Übertragen auf den Dieselskandal heißt das, dass Verbraucherverbände am 1. November Musterfeststellungsklagen einlegen werden. Sobald ein Gericht diese annimmt, ist für jeden Hersteller und Motor die erste angenommene Klage entscheidend, denn ein Hersteller kann wegen desselben Sachverhalts nur einmal verklagt werden. Nun hat man zwei Monate Zeit, also vsl. bis Jahresende, um sich als Geschädigter in das entsprechende Klageregister einzutragen. Die Schadensersatzansprüche würden am 1. Januar 2019 verjähren (3 Jahre ab Beginn des Folgejahres nach Bekanntwerden). Ist man eingetragen, wird die Verjährung bis zum Urteil gestoppt. Wer also vorhat, seinen Autohersteller zu verklagen, muss sich auf jeden Fall eintragen.
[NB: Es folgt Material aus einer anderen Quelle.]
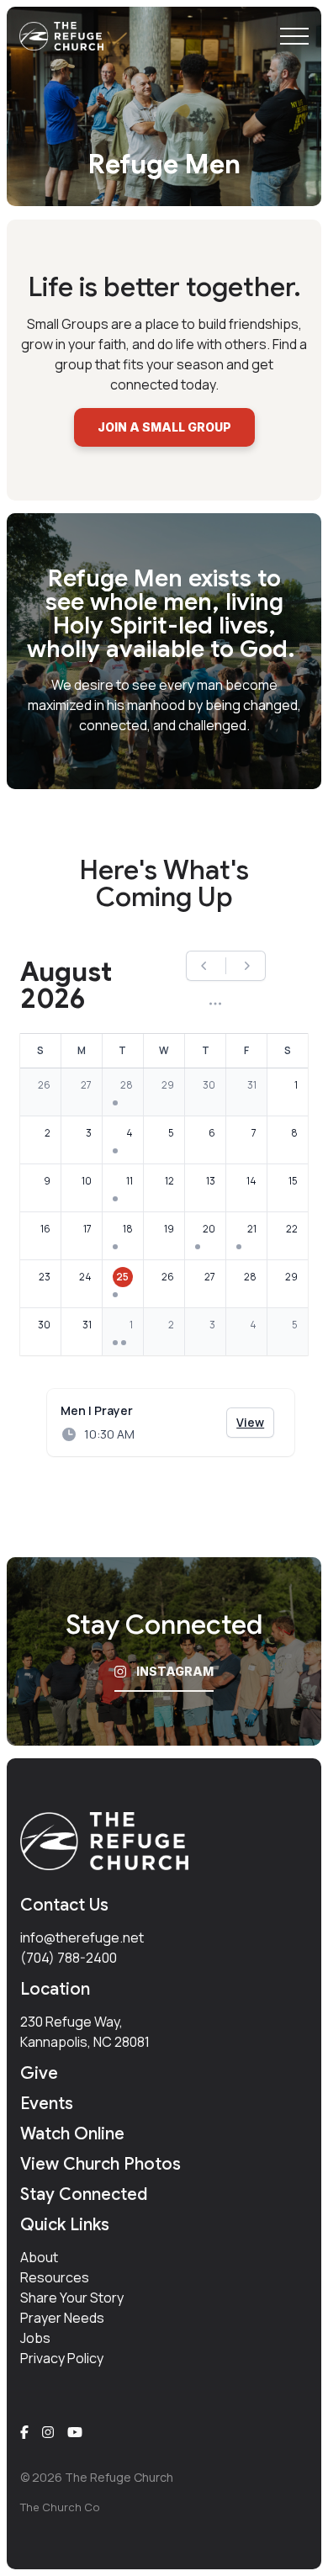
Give (39, 2073)
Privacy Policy (61, 2358)
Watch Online (72, 2133)
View (255, 1421)
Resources (54, 2277)
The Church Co (60, 2507)
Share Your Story (72, 2297)
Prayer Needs (62, 2317)
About (39, 2257)
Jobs (35, 2338)
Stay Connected (83, 2194)
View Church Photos (100, 2164)
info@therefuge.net (82, 1937)
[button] (294, 36)
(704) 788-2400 (68, 1957)
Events (46, 2103)
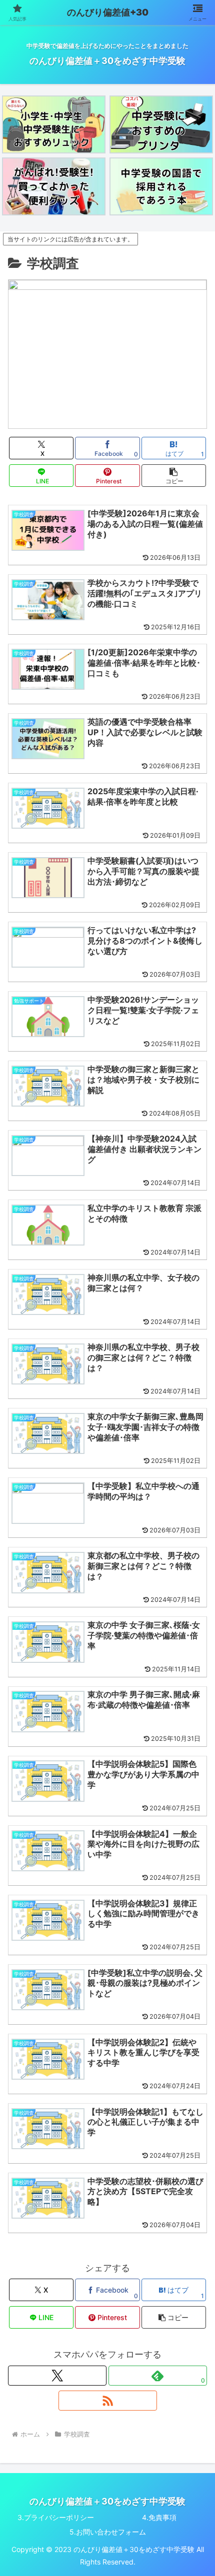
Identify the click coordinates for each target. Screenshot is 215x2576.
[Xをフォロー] (57, 2376)
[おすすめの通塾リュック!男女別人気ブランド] (53, 124)
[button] (174, 475)
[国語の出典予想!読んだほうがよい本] (161, 186)
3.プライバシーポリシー (56, 2517)
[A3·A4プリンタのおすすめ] (161, 124)
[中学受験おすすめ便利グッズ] (53, 186)
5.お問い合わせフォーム (108, 2532)
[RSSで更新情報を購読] (107, 2401)
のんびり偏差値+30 (107, 12)
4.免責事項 (159, 2517)
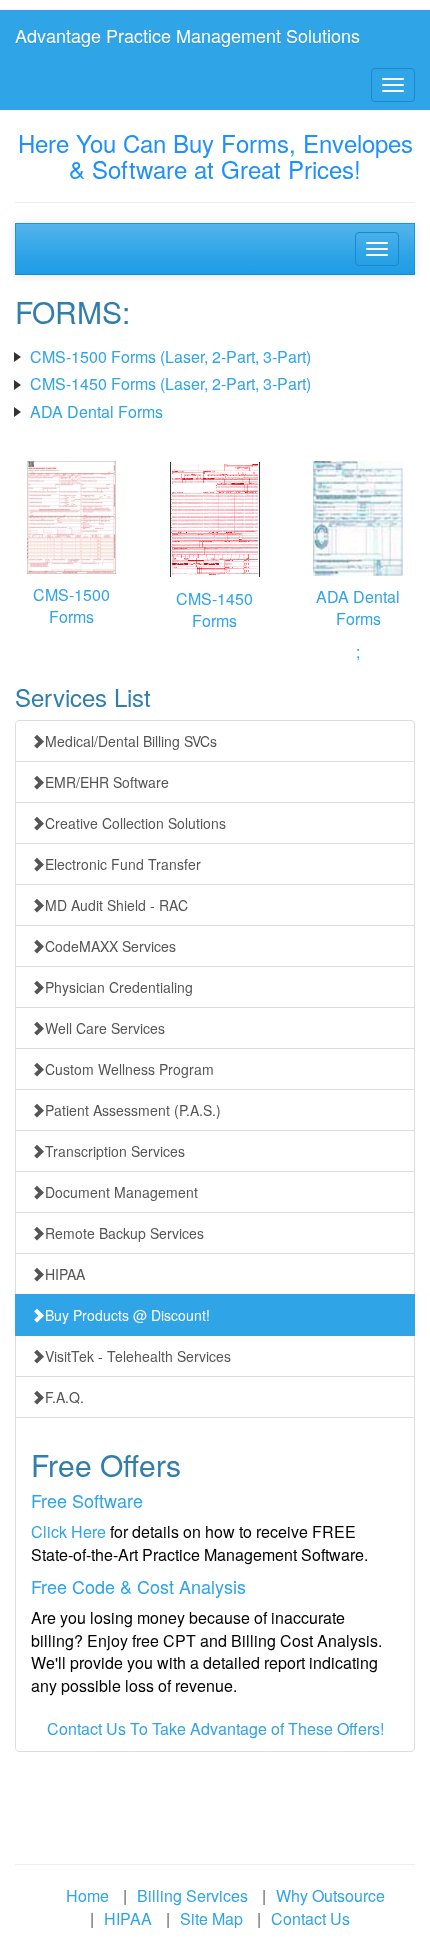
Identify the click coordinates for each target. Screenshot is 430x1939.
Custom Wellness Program (129, 1069)
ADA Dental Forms (96, 411)
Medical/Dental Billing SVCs (131, 741)
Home (87, 1895)
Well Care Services (105, 1028)
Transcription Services (115, 1151)
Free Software (87, 1500)
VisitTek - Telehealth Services (138, 1356)
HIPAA (65, 1274)
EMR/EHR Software (107, 782)
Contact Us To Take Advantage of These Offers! (215, 1728)
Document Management (121, 1192)
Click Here (68, 1531)
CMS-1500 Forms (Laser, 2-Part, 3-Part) (170, 356)
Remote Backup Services (124, 1233)
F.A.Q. (64, 1397)
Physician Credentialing (119, 987)
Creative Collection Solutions (135, 823)
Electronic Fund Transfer (123, 864)
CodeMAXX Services (110, 946)
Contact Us (310, 1918)
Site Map (211, 1918)
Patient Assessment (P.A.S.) (133, 1110)
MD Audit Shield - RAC (116, 905)
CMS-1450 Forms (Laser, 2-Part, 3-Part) (170, 383)
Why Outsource (330, 1895)
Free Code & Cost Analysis (138, 1586)
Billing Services (192, 1895)
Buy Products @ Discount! (127, 1315)
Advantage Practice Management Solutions (187, 35)
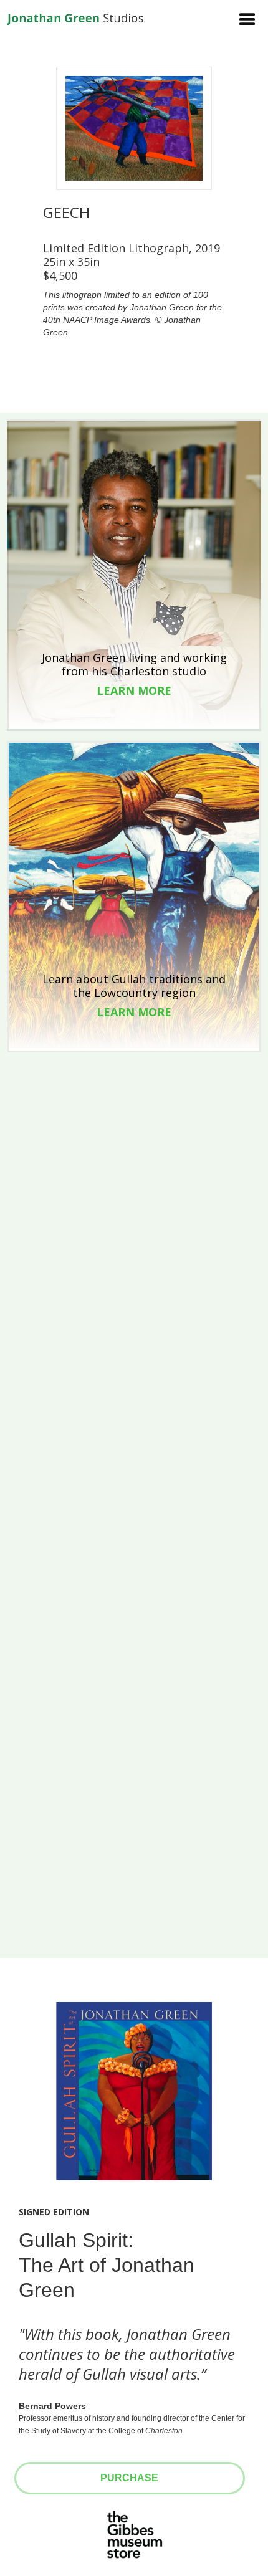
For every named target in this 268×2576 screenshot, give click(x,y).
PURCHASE (129, 2478)
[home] (74, 18)
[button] (246, 16)
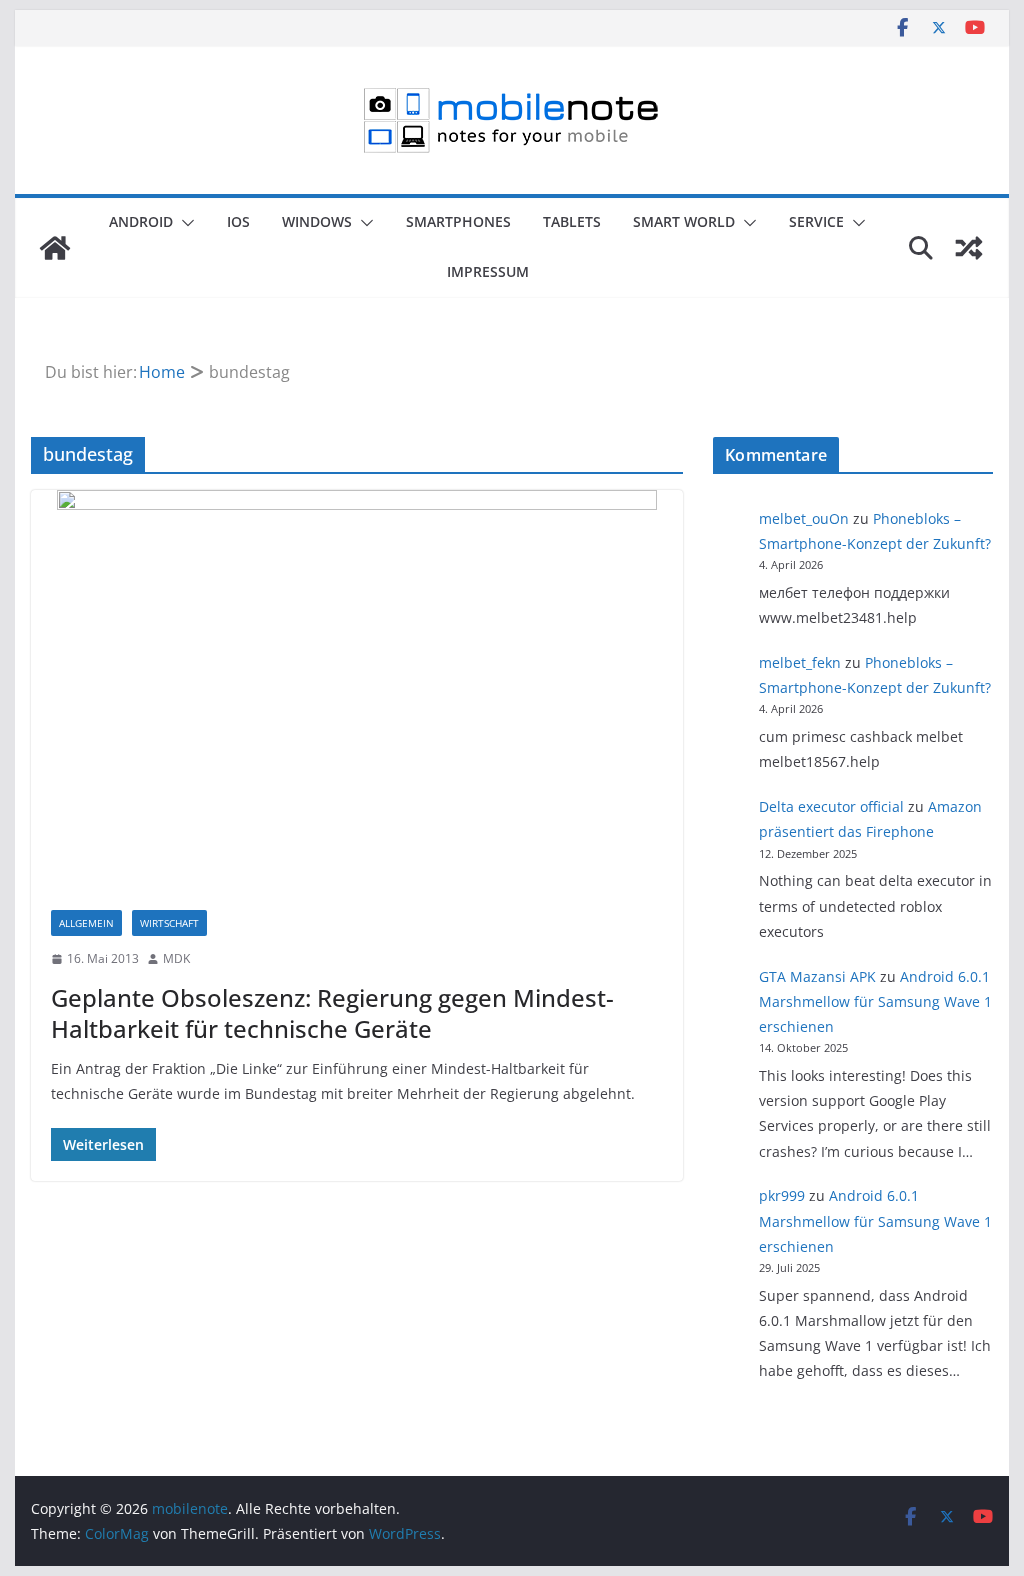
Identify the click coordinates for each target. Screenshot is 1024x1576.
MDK (176, 958)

Entscheidet das Gericht für die Klage, ist festgestellt, dass alle Besitzer desselben Motors im Auto ein Recht auf Entschädigung haben.
Der Wermutstropfen ist nun, dass man sich zwar auf das Urteil berufen kann und auch weiß, dass einem eine Entschädigung zusteht, wie hoch diese genau ausfällt, muss man jedoch weiterhin selbst mit einer eigenen Klage gegen den Hersteller urteilen lassen. Dies wurde bewusst so festgelegt, denn der Motor kann in verschieden teuren Autos verbaut sein. Es muss also im Einzelfall entschieden werden, wie hoch die Entschädigung ist.
Sie werden in den nächsten Monaten viel in den Medien zur Musterfeststellungsklage hören. Wie bei jedem neuen Verfahren werden sich die Schwachpunkte erst im Laufe der Zeit herausstellen. Daher ist die Politik immer aktiv und justiert Gesetze permanent nach, wenn Verbesserungsbedarf besteht. Obwohl darüber selten berichtet wird, ist diese Justierung der größte Teil der Regierungsarbeit. Um zu sehen, wie viel jeden Monat an Gesetzen und Verordnungen geändert wird, brauchen Sie nur unter www.bundesrat.de die Rubrik Bundesrat KOMPAKT aufrufen. Die Medien berichten korrekterweise über Missstände, denn das ist auch ihre Aufgabe. Leider berichten sie kaum darüber, wenn ein Missstand beseitigt wird. Dadurch haben die Bürger oft das Gefühl, dass die Welt voller Missstände ist, und sich niemand darum kümmert.
Sie sehen außerdem, dass sich die SPD in der GroKo für Ihre Belange einsetzt, auch wenn sie das leider nicht gut kommuniziert.